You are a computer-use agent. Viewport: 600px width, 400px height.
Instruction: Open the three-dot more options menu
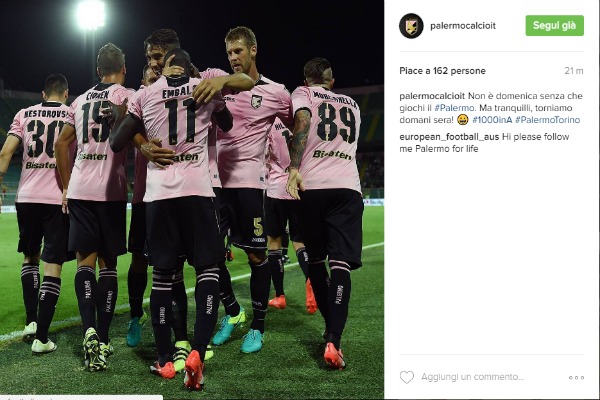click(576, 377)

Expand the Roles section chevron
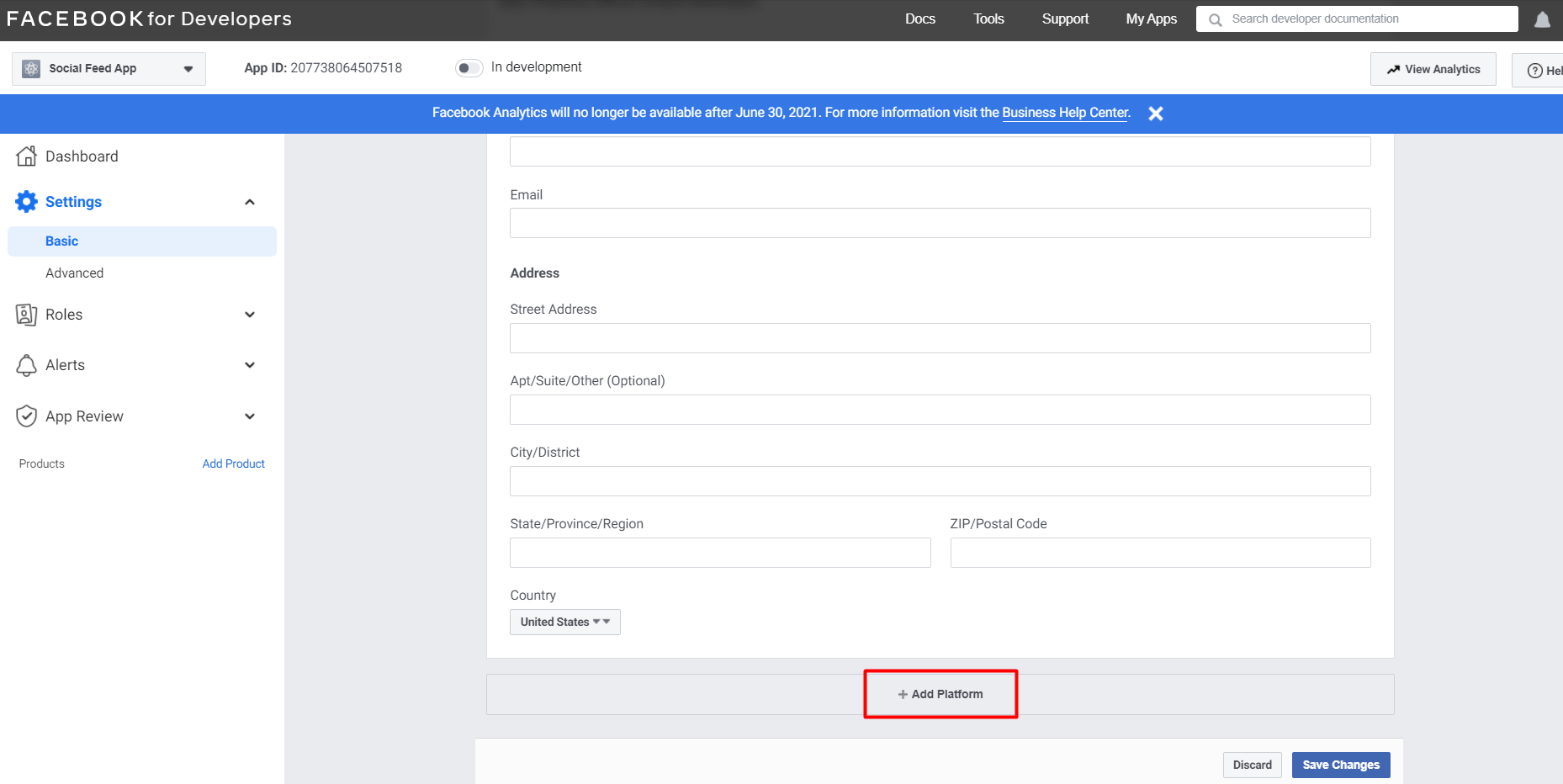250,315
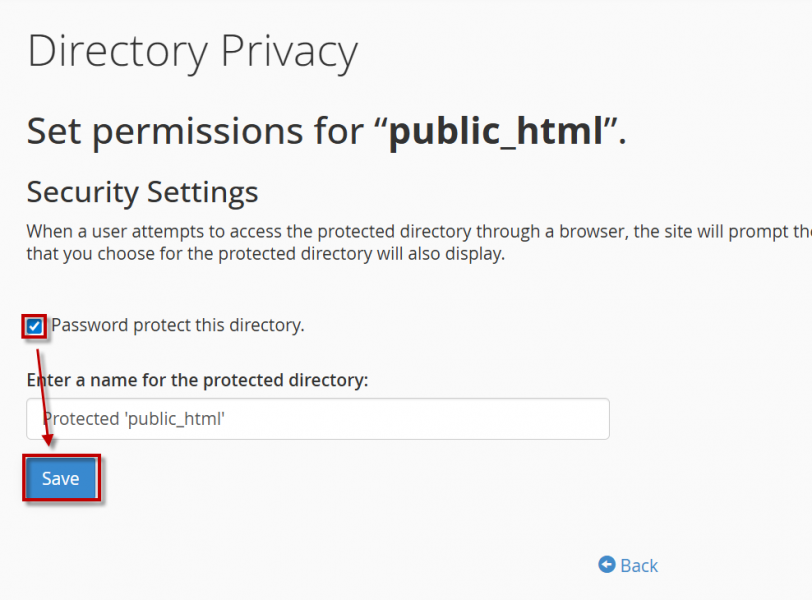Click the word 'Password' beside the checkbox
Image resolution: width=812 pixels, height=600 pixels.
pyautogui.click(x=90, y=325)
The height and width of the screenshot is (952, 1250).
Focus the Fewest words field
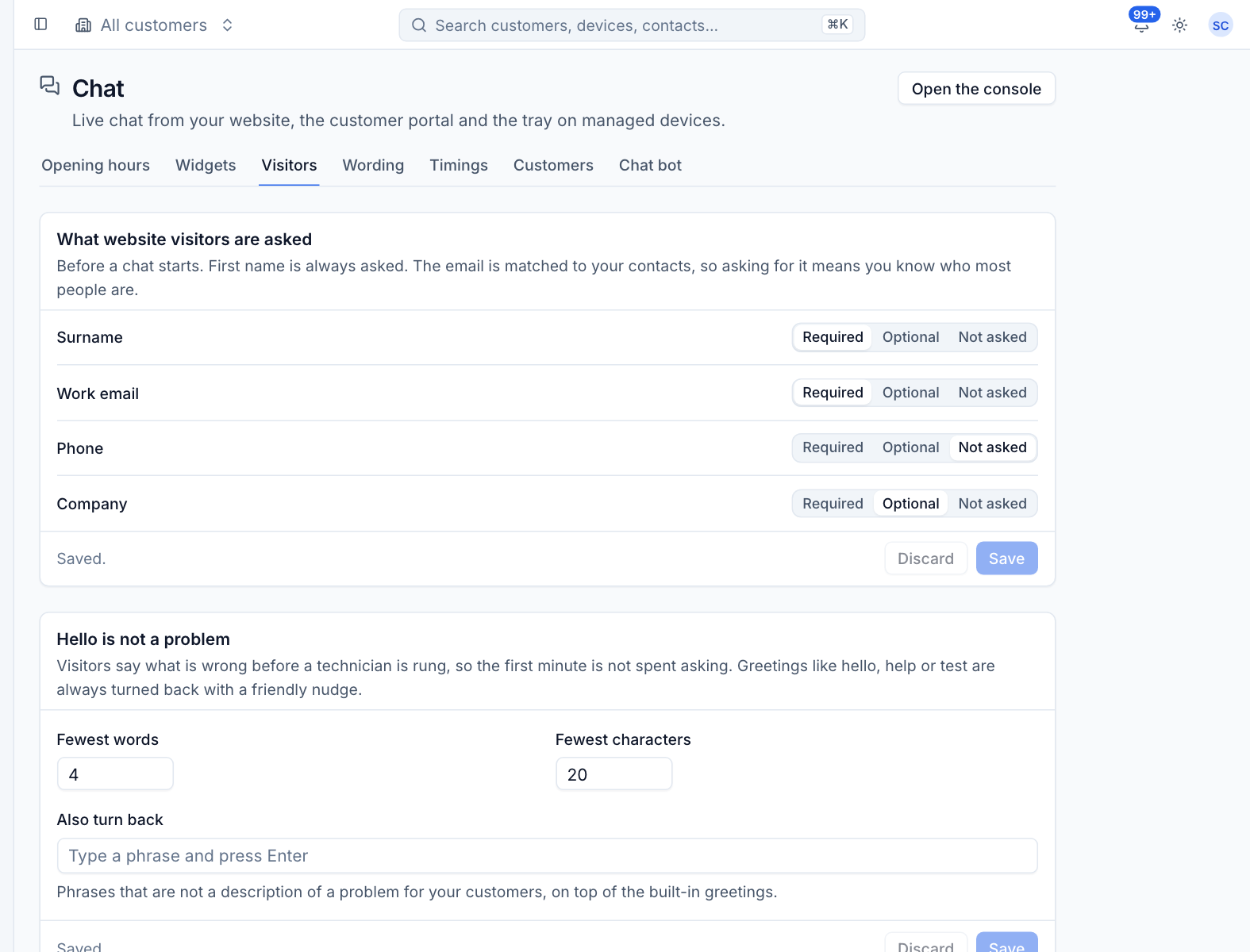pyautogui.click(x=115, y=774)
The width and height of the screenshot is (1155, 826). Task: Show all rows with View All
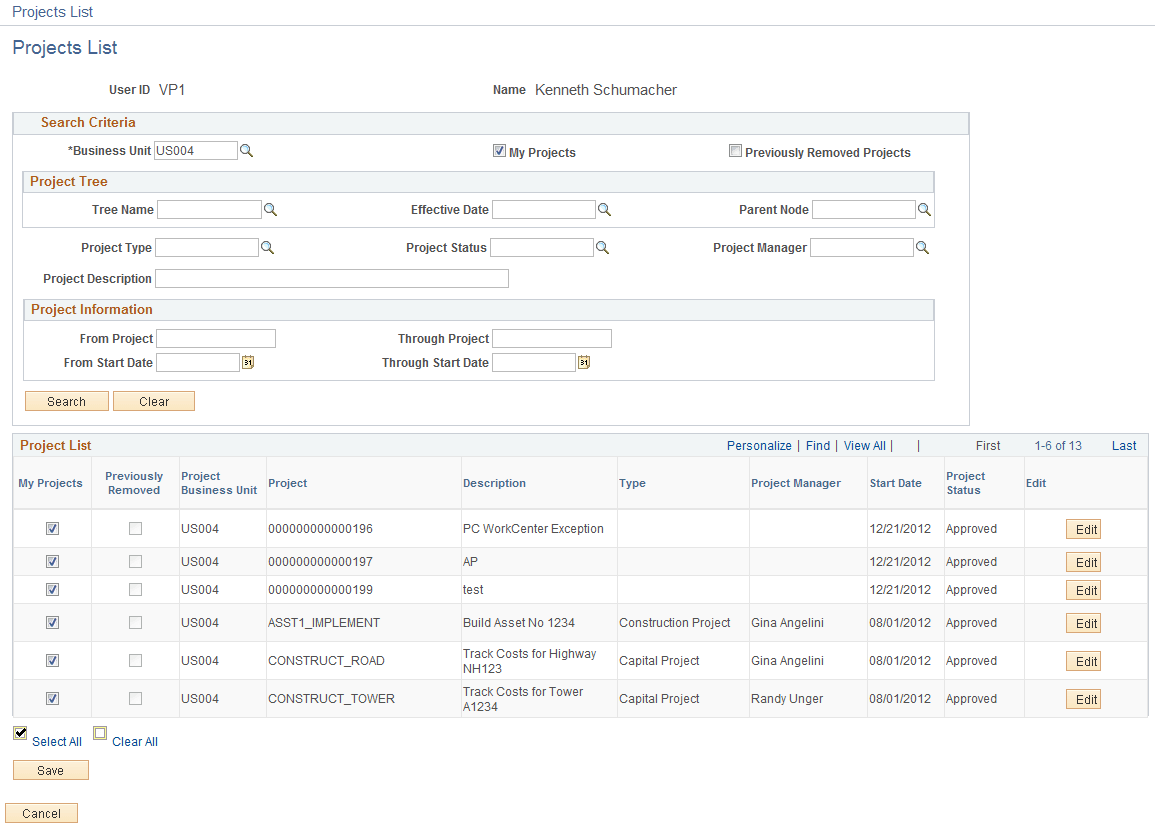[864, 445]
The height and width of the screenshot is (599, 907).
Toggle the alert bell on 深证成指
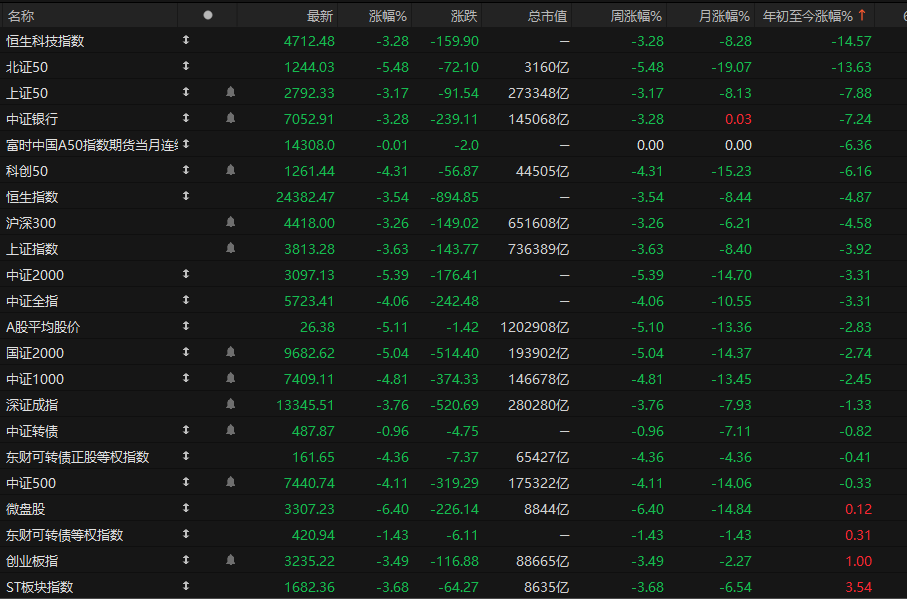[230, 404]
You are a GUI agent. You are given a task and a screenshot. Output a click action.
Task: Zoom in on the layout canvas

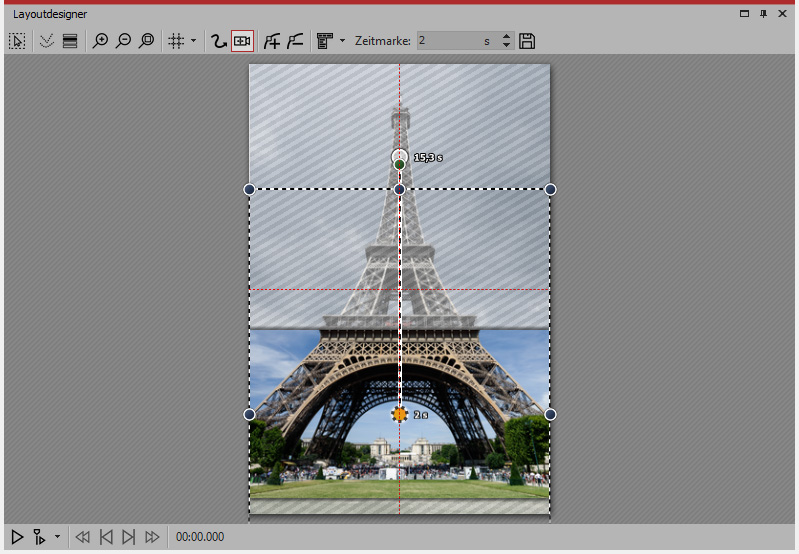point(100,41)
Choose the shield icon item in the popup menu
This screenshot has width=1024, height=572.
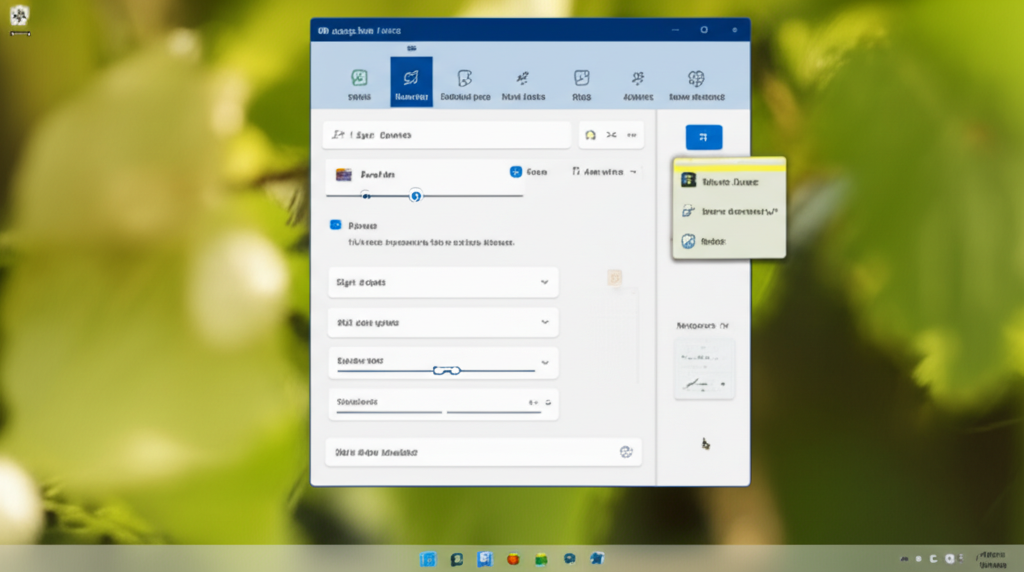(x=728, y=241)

:::

(Exercise directions):
Starting at the line where "The height and width of the screenshot is (599, 907)." appears, restate every line through the end of the records above exactly, but omit the pictures.

(Exercise output):
The height and width of the screenshot is (599, 907).
Toggle the alert bell on 深证成指
[230, 404]
You are a GUI agent. You are given a task and a screenshot. Output a click action.
Task: Zoom in on the layout canvas

point(100,41)
Choose the shield icon item in the popup menu
This screenshot has width=1024, height=572.
(x=728, y=241)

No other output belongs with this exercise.